┌─ Extracted entries

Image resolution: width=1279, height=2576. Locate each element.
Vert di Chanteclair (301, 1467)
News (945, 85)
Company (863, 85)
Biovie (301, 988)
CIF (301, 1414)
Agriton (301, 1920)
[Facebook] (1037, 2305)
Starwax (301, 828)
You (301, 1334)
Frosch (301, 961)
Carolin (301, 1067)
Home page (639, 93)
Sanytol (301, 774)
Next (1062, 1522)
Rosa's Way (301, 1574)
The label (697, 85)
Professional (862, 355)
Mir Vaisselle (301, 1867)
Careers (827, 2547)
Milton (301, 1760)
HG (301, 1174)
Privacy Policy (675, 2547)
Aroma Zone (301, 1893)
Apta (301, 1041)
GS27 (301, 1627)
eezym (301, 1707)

└─

[Goal of the exercise]: Restate each record above word for word.

[Answer for this exercise]:
Image resolution: width=1279, height=2576. Locate each element.
Vert di Chanteclair (301, 1467)
News (945, 85)
Company (863, 85)
Biovie (301, 988)
CIF (301, 1414)
Agriton (301, 1920)
[Facebook] (1037, 2305)
Starwax (301, 828)
You (301, 1334)
Frosch (301, 961)
Carolin (301, 1067)
Home page (639, 93)
Sanytol (301, 774)
Next (1062, 1522)
Rosa's Way (301, 1574)
The label (697, 85)
Professional (862, 355)
Mir Vaisselle (301, 1867)
Careers (827, 2547)
Milton (301, 1760)
HG (301, 1174)
Privacy Policy (675, 2547)
Aroma Zone (301, 1893)
Apta (301, 1041)
GS27 (301, 1627)
eezym (301, 1707)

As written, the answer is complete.